Отчего Мария несчастна? Отчего, если свернуть «тудой», то можно увидеть, как разворачивает крыло бабочка-капустница, как тополиный пух окутывает город, забивается в глаза, ноздри, щекочет горло.
Отчего так прекрасны соседские девочки, шестнадцатилетние, недостижимо взрослые, загадочные, с тяжелыми от черной туши веками, – пока я купаю в ванночке пупса, они уже отплывают в свою взрослую жизнь. Я завидую им, я различаю их запахи. Медовый, карамельный – Сони, щекочуще-дерзкий, терпкий, удушливый – Риты, сливочный, безмятежный – Верочкин.
Аромат тайны витает по нашему двору. Что-то такое, что недоступно моему взору, непостижимо, оно щекочет, и волнует, и ранит.
Иди сюда, – говорит мне Рита, самая удивительная из всех, самая отчаянная, – воодушевленная «взрослым» поручением, я слетаю по лестнице, несусь по улицам, сжимая в кулаке записку. Я готова на всё. Носить записки, беречь ее сон, думать о ней, – не знаю, я готова на многое, но это многое непонятно мне самой, что делать с ним, таким тревожным, таким безбрежным.
Рита носит чулки телесного цвета, и тогда ее длинные шоколадные ноги становятся молочными. Чулки пристегиваются там, под юрким подолом самой короткой в мире юбки. Когда я вырасту, то куплю себе такие чулки и такую юбку.
Пока я верчусь в темной комнате, вздрагиваю от наплывающих на стену теней, она выходит из машины, пошатываясь, помахивает взрослой сумочкой на длинном ремешке. Девочка в белом кримпленовом платье. В разодранных чулках, взлохмаченная, похожая на поникшую куклу наследника Тутти. Имя нежное – Суок.

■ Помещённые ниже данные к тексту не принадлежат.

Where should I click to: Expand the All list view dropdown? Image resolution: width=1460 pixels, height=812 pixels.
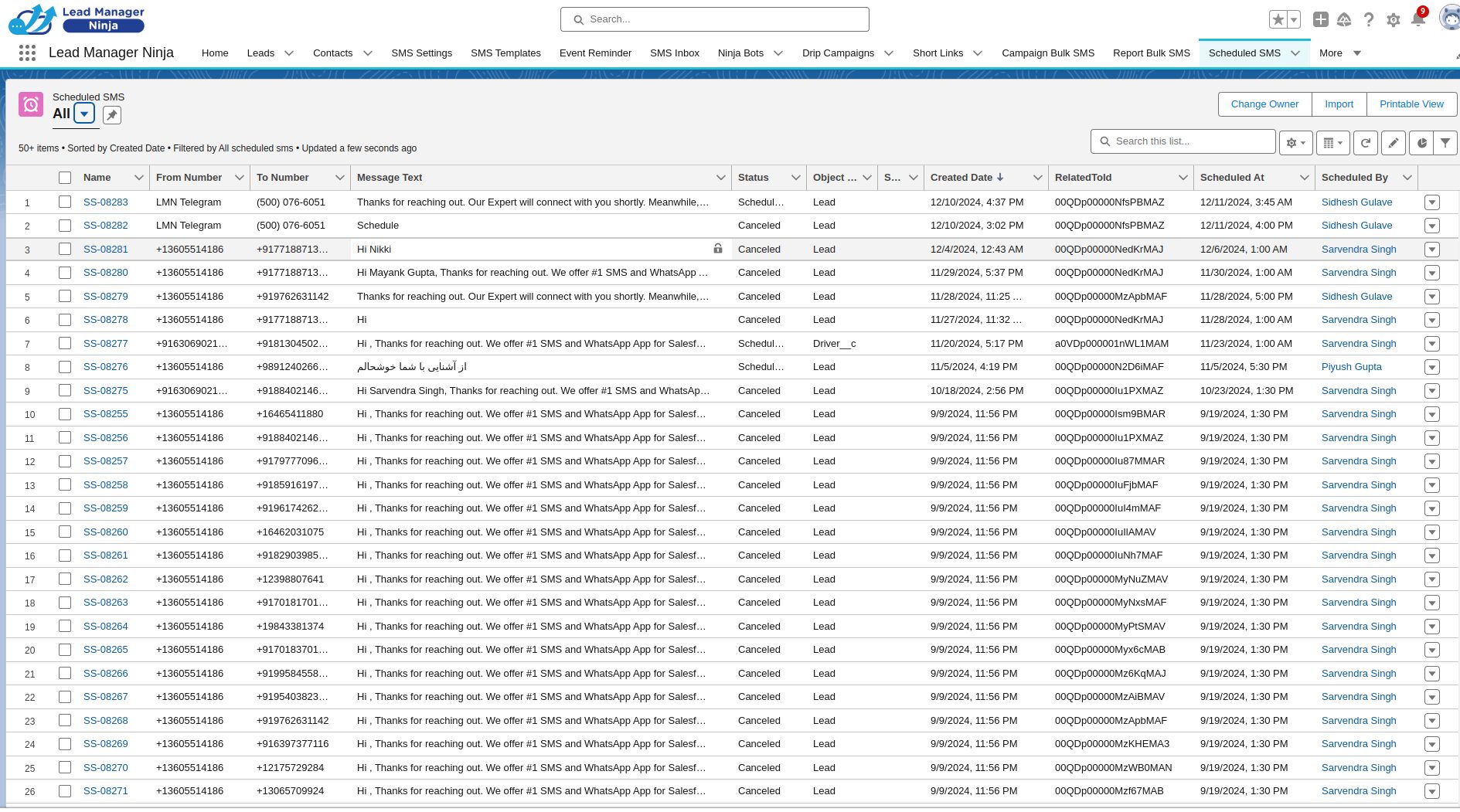tap(84, 114)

Отчего бывает дождь из гусениц? Толстых зеленых гусениц? Они шуршат под ногами, скатываются, слетают с деревьев, щекочут затылок.
Хохоча, он несется за мной с гусеницей в грязном кулаке. Ослепшая от ужаса, я уже чувствую ее лопатками, кожей, позвоночником. Вот тебе, – дыша луком и еще чем-то едким, пропихивает жирную пушистую тварь за ворот платья.
Его зовут Алик.
Когда-нибудь я отомщу ему. Я выйду из подъезда, оседлаю новый трехколесный велосипед. И сделаю круг вокруг дома. Круг. Еще круг, еще.
Отчего похоронные процессии такие длинные, такие бесконечные? Отчего так страшна музыка? Эти люди, идущие молча, в темных одеждах. Его мать в черном платке. Падает, кричит, вырывается из крепких мужских рук. А вот и Колька Котовский на колесиках. Слезы катятся по красному лицу.
Море стрекочущих в траве гусениц, зеленое, черное, страшное. Мир перевернулся. Отчего так страшно жить?
Тополиная аллея ведет к птичьему рынку, на котором продают всё. Покупают и продают. Беспородных щенков, одноглазых котят, мучнистых червей. Топленое молоко, разноцветные пуговицы, сахарные головы.
Пока я расту, растут и тополя. Шумят над головой, кивают седыми макушками.
Если пройти «сюдой», то можно увидеть очередь за живой рыбой, кинотеатр, трамвайную линию, бульвар, школу через дорогу, и другую, чуть подальше, – а еще дальше – мебельный, автобусную остановку, куда нельзя, но очень хочется, потому что там другие дворы и другие люди, совсем непохожие на наших соседей. Туда нельзя категорически, потому что уголовники ходят по городу, воруют детей, варят из них мыло.